ТрансАтлантика — страница 39 из 46

Вода уже наполовину покрыла резиновые сапоги. Плавать холодно, хотя в свои семьдесят два я люблю порой натянуть потертый гидрокостюм и залезть в воду. Сидела еще час, смотрела на гусей, пока мой камень практически не утонул, а моя широкая неуклюжая корма не промерзла даже под полою пальто. Окликнула мертвого сына, пообещала ему, что банку не достанется ни травинки, ни капли воды, ни единой битой черепицы. Поднялась, от чувств окостенев, и поспешила в дом, где меня поджидала Джорджи. Дала ей говядины, торфом и поленьями растопила очаг, почитала сборник стихов Лонгли[58].

После обеда сварганила стаканчик горячего бренди с гвоздикой, но знаю себя слишком хорошо, рано еще было начинать; вылила бренди в очаг, и гвоздика зашипела. Я принесла письмо из кладовой, пристроила на каминную полку, и там оно стояло вместе с прочими доказательствами полета: фотографиями, банковскими извещениями, тикающими часами.


История стара как мир: они желают заполучить мою землю. Пять островных акров в бухте среди сотни других островов. Большой коттедж, лодочный сарай – одна штука, рыбацкая хижина – одна штука, и еще псарня, которую выстроил мой бывший муж Лоренс. Некогда на острове гомонила ферма, подружейные собаки и ищейки, одно время сюда съезжались охотиться на уток, но с тех пор, как погиб наш Томас, здесь не прозвучало ни единого выстрела.

До сих пор нахожу старые гильзы, патроны, черепа птиц, свалившихся с небес. Траектория подстреленной птицы – невероятная штука. Птицу жестко тормозят в воздухе, небо еще крутится, а она падает отвесной глиссадой. Глухой стук по земле, плеск на литорали или в волнах. И затем собака в восторге шлепает по траве или воде.

В лучшие времена у нас было восемь собак. Осталась только Джорджи, верный старый лабрадор. Тоже обрюзгла уже, но еще способна поднять гвалт, приметив утку.

Прямо за мостом – монастырские развалины вдесятеро старше моего драгоценного письма. Памятник культуры. Латунные таблички, каменные ступени, ползучий мох. Пятнадцать веков назад здесь переписывали священные книги.
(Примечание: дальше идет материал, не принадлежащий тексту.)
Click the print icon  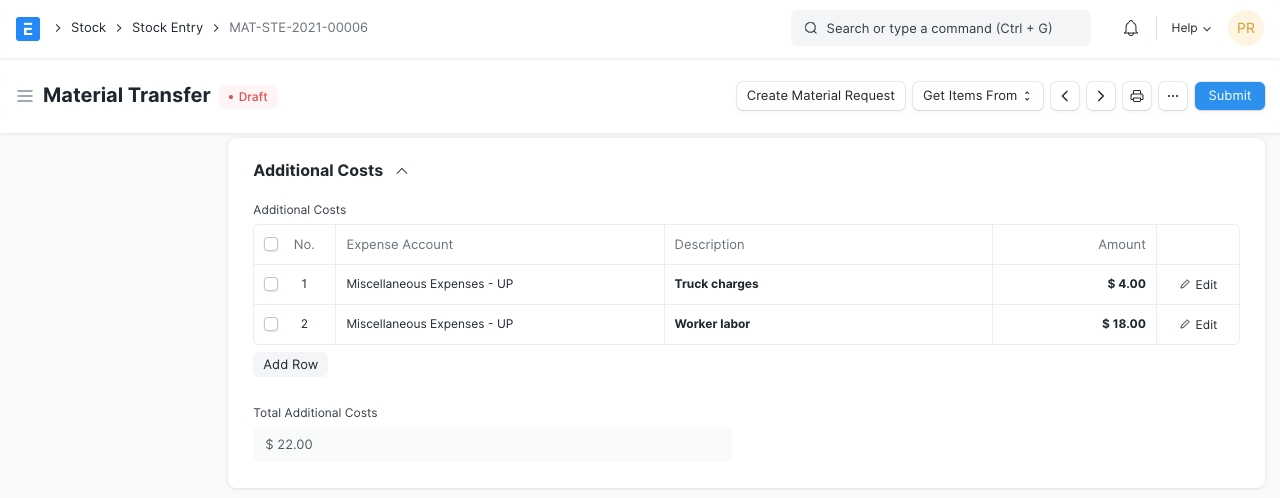click(x=1137, y=96)
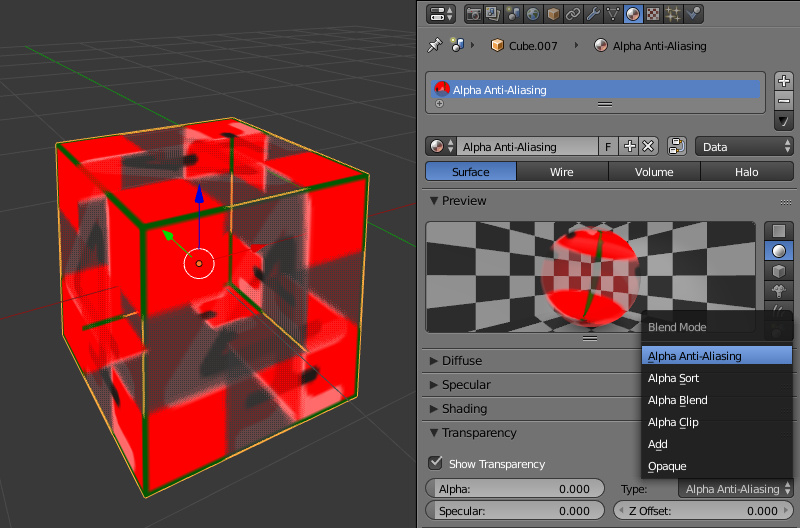Viewport: 800px width, 528px height.
Task: Add a new material slot with plus
Action: (x=784, y=81)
Чернила добывали из земли. Пергаменты давал скот.

Редкий турист добирается до берега по этим узким проселкам, но мне еще хватает сварливости замахнуться палкой, если кто минует руины, мостик и через литораль идет к коттеджу.
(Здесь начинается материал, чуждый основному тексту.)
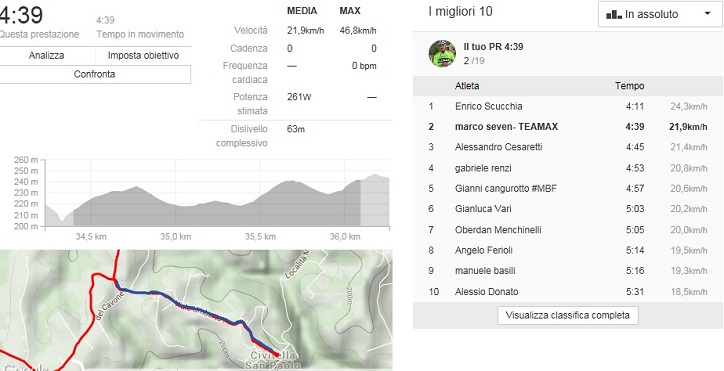Select marco seven- TEAMAX row

tap(568, 127)
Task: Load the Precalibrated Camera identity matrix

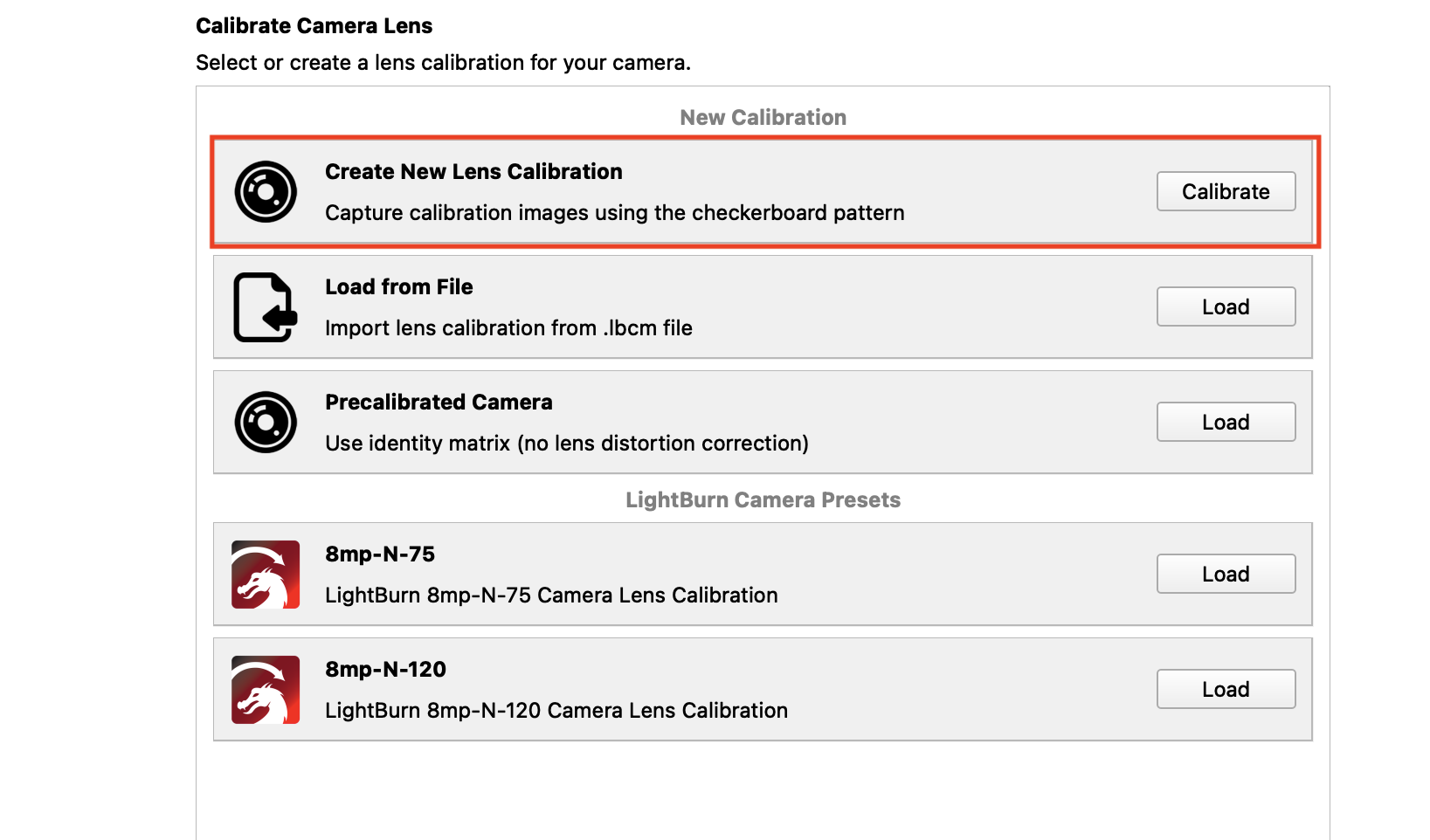Action: 1226,422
Три спальни, большая кухня, гостиная, кладовая и новая застекленная терраса, выстроенная в восьмидесятых, под маминым надзором, словно можно выдрать из себя войну, глядя на воду. Терраса высока, широка, полнится светом. Деревянная скамья вдоль окон. Подушки с морскими картами. В остальном коттедж низок – внушает нам смирение. Кресла тычут пружинами в зад, обивка выцвела. Закопченный камин. Чопорный книжный шкаф – красное дерево и стекло. Мой сын в дверях пригибался. Стены толстые, но холод просачивается в нутро коттеджа и ничем его оттуда не выгнать. Чтобы не улетучивалось тепло камина в гостиной, все двери надо накрепко затворять. Я люблю, когда посветлее: лучше всего керосиновые или масляные лампы, почерневшее стекло викторианских фонарей.

Птицы с небес вечно швыряют раковины на крышу. Иногда кажется, что я живу в перкуссии.


Едва заря взмахнула рукой, я оделась, взяла Джорджи, и мы пошли берегом вдоль воды, по влажному лесу позади монастырских руин. Вокруг зеленые ветви, мягкий мох под ногами. Каменный перелаз в стене.

Джорджи застряла в зарослях подлеска, облаяла тени согбенных деревьев в развалинах. Уши торчком, спина дугой. Древние монахи раскрашивали Евангелия камышинками. От холода спасались коровьей кожей, волчьим мехом, лосиной шкурой. Перемалывали кости, мешали с травой и землей, с ягодами и листьями. Птичьи перья. Кожаные переплеты. Каменные хижины. Бронзовые колокола. Стена в стене – оборонные укрепления. Круглые дозорные башни. Костерки. Книги возили через озеро, за море, в Шотландию.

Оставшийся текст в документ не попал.